Checking the Math on Health Insurance Bills

Evan Manvel

We all know health care costs are a major burden for Oregonians, Oregon governments, and Oregon businesses. Having strong oversight of those costs just seems like good sense.

Yet a 2009 Oregonian investigation found: “State regulators have approved every rate increase by Oregon’s largest health insurance companies over the past three years, trimming the requests in only seven of 40 cases.”

While the Insurance Division has made some improvements since then, more can be done. Bill Graves and Jeff Mapes covered the issue in The Oregonian last month

States that have an active, robust and publicly inclusive rate review process are generally better at getting lower premium increases for policy holders,” said Sabrina Corlette, a research professor at Georgetown University Health Policy Institute, during testimony by telephone ... “We did find good evidence that even the threat of a rate hearing can cause carriers to reduce rate increases.”

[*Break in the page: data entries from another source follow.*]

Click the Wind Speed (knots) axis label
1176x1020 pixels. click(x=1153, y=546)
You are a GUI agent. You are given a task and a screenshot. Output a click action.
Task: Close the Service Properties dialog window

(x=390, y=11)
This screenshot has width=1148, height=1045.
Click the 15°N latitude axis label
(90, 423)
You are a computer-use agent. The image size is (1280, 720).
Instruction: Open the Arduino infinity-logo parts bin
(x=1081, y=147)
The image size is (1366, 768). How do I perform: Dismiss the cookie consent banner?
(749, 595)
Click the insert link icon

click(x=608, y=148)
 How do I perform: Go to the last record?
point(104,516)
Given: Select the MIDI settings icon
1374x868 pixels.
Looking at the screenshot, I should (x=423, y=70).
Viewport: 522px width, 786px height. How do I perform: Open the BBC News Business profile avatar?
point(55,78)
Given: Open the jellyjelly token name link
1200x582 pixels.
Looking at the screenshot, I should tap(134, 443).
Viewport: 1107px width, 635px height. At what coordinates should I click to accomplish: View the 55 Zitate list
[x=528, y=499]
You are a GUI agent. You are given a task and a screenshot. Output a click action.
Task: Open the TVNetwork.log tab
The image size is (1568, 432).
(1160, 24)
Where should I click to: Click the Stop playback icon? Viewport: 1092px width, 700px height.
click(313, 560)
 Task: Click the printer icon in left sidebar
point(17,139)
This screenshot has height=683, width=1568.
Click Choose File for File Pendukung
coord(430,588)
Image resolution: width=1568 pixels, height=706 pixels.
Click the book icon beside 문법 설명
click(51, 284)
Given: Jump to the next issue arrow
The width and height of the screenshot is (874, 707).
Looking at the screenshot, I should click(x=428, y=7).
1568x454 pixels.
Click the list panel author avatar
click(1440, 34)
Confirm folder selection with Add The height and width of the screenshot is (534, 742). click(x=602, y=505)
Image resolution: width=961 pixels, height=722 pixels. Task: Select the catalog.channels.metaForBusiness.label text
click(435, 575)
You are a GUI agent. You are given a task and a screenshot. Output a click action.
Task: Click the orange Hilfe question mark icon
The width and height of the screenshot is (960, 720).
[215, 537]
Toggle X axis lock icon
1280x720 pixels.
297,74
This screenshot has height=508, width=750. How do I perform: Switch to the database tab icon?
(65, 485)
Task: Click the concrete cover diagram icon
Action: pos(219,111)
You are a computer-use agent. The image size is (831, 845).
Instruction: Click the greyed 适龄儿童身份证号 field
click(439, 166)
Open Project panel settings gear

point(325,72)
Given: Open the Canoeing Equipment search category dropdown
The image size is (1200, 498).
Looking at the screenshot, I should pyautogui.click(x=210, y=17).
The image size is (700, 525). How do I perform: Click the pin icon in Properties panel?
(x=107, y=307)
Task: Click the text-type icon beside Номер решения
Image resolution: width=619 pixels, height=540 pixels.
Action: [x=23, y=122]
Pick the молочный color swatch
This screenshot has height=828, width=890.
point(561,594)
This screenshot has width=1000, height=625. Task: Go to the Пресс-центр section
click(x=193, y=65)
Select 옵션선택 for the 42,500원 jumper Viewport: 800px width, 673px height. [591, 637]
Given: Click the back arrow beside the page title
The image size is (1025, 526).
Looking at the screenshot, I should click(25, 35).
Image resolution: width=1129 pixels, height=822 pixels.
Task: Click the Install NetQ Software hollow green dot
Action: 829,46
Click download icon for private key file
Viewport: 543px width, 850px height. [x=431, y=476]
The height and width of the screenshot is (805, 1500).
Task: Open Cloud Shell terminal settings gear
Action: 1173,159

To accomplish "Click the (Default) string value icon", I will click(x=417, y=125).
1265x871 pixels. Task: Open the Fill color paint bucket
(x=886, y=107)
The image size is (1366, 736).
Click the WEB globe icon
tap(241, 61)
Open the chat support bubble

State Senator Chip Shields is leading the charge on this issue, and is hearing four bills tomorrow in the Senate Committee on General Government, Consumer and Small Business Protection, a committee he chairs.

The bills:

I'm no health policy expert. But it just makes sense that decisions that can cost Oregonians $30 million should be subject to thorough analysis, public review, and explanation. If we're paying the bill, we should be able to check the math.

Watch the hearing live on Wednesday at 1 pm in Hearing Room B.

As background, I highly recommend watching the video of former State Senator Charlie Ringo (above) as he outlines the problems he’s found while working on the issue.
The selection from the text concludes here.